Was kostet uns der Klimawandel?

Der Klimawandel präsentiert seine Rechnung: Was wird er in 20, 30, 50 Jahren kosten, wenn es noch mehr Hitzewellen und Unwetter gibt? Ein Forschungsprojekt hat diese Frage untersucht – und kommt auf einen schwindelerregenden Betrag.

Über dieses Thema berichtet: IQ - Wissenschaft und Forschung am .

Die Bilder von den Sturzfluten an der Ahr und Erft im Sommer 2021 stehen hier in Deutschland noch vor Augen. Dass so eine Katastrophe – abgesehen vom menschlichen Leid – schwindelerregend hohe Kosten verursacht, ist offensichtlich. Klimaforscherinnen und -forscher haben seitdem auch belegt, dass der Klimawandel beim Ausmaß der Katastrophe eine Rolle gespielt hat. In diesem Sinne könnte man sagen, dass die Kosten für den Wiederaufbau der Orte an der Ahr und der Erft auf das Konto des Klimawandels gehen.

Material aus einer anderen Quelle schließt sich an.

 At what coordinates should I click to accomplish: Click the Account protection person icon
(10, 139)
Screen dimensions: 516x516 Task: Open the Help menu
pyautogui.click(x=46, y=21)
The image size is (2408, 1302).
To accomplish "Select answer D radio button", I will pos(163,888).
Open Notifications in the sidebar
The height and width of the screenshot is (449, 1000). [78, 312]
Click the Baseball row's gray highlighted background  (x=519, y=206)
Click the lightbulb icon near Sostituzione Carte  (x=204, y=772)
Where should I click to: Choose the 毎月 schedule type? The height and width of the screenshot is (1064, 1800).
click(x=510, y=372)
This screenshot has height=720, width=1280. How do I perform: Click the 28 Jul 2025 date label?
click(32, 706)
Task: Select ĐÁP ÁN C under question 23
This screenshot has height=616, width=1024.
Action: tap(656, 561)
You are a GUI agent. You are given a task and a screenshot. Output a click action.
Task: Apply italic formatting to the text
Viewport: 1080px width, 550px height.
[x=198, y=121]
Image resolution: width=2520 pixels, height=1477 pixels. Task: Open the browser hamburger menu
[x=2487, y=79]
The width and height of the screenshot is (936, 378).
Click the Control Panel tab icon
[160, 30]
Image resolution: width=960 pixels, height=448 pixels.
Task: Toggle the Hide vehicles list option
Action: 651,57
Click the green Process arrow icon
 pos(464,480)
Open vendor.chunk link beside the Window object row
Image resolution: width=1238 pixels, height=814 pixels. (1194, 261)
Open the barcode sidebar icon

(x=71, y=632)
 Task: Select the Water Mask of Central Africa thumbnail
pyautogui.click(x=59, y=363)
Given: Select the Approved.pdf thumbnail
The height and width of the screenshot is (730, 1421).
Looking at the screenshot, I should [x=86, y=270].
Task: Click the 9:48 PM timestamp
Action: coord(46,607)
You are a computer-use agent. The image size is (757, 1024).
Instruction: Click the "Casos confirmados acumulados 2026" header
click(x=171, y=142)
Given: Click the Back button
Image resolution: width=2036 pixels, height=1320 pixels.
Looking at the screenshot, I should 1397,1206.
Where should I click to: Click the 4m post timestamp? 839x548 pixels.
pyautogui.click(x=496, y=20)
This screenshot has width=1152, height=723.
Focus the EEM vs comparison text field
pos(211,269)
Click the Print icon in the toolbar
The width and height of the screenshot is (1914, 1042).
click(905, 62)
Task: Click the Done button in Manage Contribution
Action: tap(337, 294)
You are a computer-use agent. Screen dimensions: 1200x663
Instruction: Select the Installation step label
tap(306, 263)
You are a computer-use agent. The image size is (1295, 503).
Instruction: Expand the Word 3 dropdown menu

Damit drängt sich die nächste Frage auf: Was wird uns der Klimawandel in 20, 30, 50 Jahren kosten, wenn es in Deutschland immer mehr Hitzewellen und Unwetter gibt? Ein Forschungsprojekt hat diese Frage untersucht – und präsentiert nun die Rechnung. In Auftrag gegeben hatte die Studie die Bundesregierung, sie wurde in Berlin von Wirtschaftsministerium und Umweltministerium vorgestellt.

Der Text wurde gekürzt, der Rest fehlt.